*** SUPPLIED INFORMATION ***
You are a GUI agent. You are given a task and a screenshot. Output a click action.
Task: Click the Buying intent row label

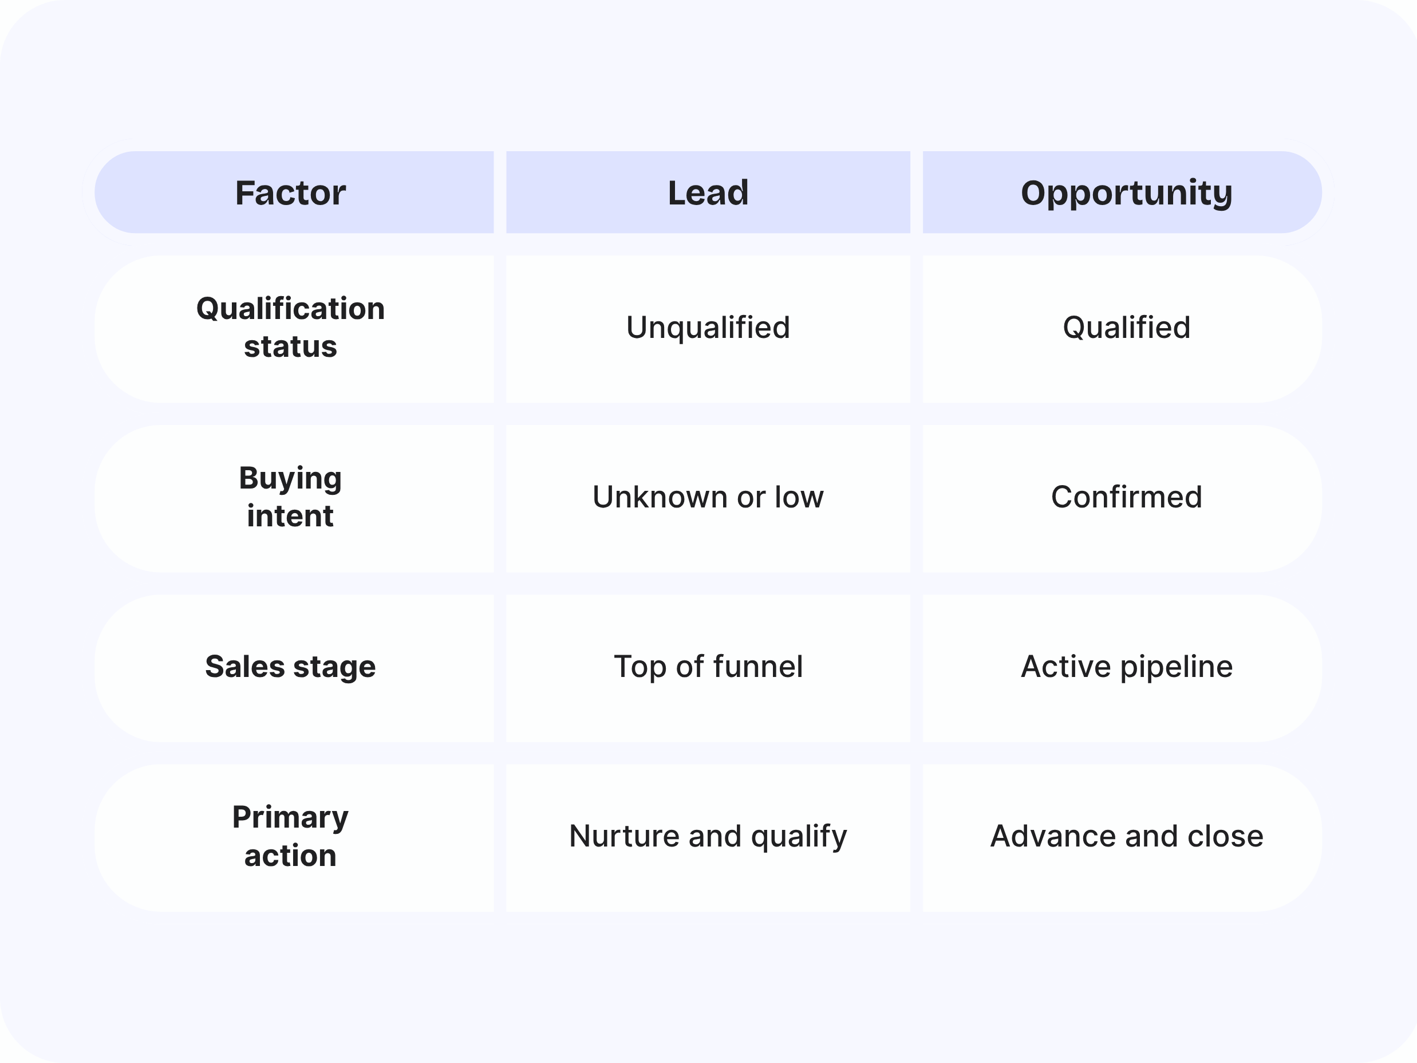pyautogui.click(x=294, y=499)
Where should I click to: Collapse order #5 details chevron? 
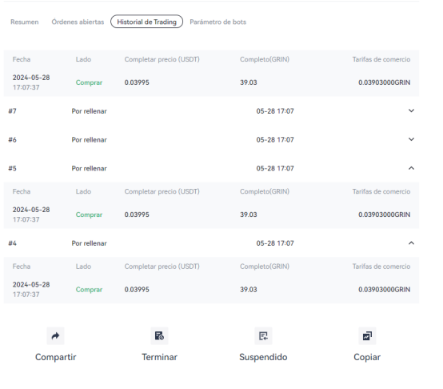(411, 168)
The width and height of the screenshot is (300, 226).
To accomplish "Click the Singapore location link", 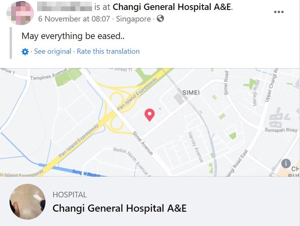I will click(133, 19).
*** End of SUPPLIED INFORMATION ***
#### [DIRECTIONS FOR THIS TASK]
The answer needed is a single number: how many lines in the records above hold the string "screenshot". Please write nothing else.

#### [ANSWER SPACE]
2